### [Task brief]
Please write out the notebook excerpt below in full, with every character and line break unchanged.

### [Given text]
Content starts

In [2]:
cd ..

/home/kpgelvan/SymbolicMathematics


In [3]:
import os
import numpy as np
import sympy as sp
import torch

from src.utils import AttrDict
from src.envs import build_env
from src.model import build_modules

from src.utils import to_cuda
from src.envs.sympy_utils import simplify

## Build environment / Reload model

In [6]:
'''def reload_checkpoint(path):
    """
    Reload a checkpoint if we find one.
    """
    checkpoint_path = os.path.join(path, 'checkpoint.pth')
    data = torch.load(checkpoint_path, map_location='cpu')

    # reload model parameters
    for k, v in self.modules.items():
        v.load_state_dict(data[k])

    # reload optimizers
    for name in self.optimizers.keys():
        # AMP checkpoint reloading is buggy, we cannot reload optimizers
        # instead, we only reload current iterations / learning rates
        if self.params.amp == -1:
            self.optimizers[name].load_state_dict(data[f'{name}_optimizer'])
        else:
            for group_id, param_group in enumerate(self.optimizers[name].param_groups):
                if 'num_updates' not in param_group:
                    logger.warning(f"No 'num_updates' for optimizer {name}.")
                    continue
                logger.warning(f"Reloading 'num_updates' and 'lr' for optimizer {name}.")
                param_group['num_updates'] = data[f'{name}_optimizer']['param_groups'][group_id]['num_updates']
                param_group['lr'] = self.optimizers[name].get_lr_for_step(param_group['num_updates'])

Content ends

### [Data extracts]
Content starts

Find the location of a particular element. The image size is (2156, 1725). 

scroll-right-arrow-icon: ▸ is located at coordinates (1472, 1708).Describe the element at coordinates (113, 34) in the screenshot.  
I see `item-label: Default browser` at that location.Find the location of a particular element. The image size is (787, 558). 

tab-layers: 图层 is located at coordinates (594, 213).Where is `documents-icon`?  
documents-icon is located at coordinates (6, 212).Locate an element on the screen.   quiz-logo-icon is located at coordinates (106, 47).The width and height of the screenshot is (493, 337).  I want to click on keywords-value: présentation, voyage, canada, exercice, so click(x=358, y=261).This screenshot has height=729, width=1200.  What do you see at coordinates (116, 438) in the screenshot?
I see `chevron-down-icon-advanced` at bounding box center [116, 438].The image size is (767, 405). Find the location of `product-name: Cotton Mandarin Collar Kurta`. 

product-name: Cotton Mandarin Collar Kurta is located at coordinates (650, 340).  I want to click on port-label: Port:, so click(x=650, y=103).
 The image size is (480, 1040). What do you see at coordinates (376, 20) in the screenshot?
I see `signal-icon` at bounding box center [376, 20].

Content ends

### [Solution for this exercise]
In [2]:
cd ..

/home/kpgelvan/SymbolicMathematics


In [3]:
import os
import numpy as np
import sympy as sp
import torch

from src.utils import AttrDict
from src.envs import build_env
from src.model import build_modules

from src.utils import to_cuda
from src.envs.sympy_utils import simplify

## Build environment / Reload model

In [6]:
'''def reload_checkpoint(path):
    """
    Reload a checkpoint if we find one.
    """
    checkpoint_path = os.path.join(path, 'checkpoint.pth')
    data = torch.load(checkpoint_path, map_location='cpu')

    # reload model parameters
    for k, v in self.modules.items():
        v.load_state_dict(data[k])

    # reload optimizers
    for name in self.optimizers.keys():
        # AMP checkpoint reloading is buggy, we cannot reload optimizers
        # instead, we only reload current iterations / learning rates
        if self.params.amp == -1:
            self.optimizers[name].load_state_dict(data[f'{name}_optimizer'])
        else:
            for group_id, param_group in enumerate(self.optimizers[name].param_groups):
                if 'num_updates' not in param_group:
                    logger.warning(f"No 'num_updates' for optimizer {name}.")
                    continue
                logger.warning(f"Reloading 'num_updates' and 'lr' for optimizer {name}.")
                param_group['num_updates'] = data[f'{name}_optimizer']['param_groups'][group_id]['num_updates']
                param_group['lr'] = self.optimizers[name].get_lr_for_step(param_group['num_updates'])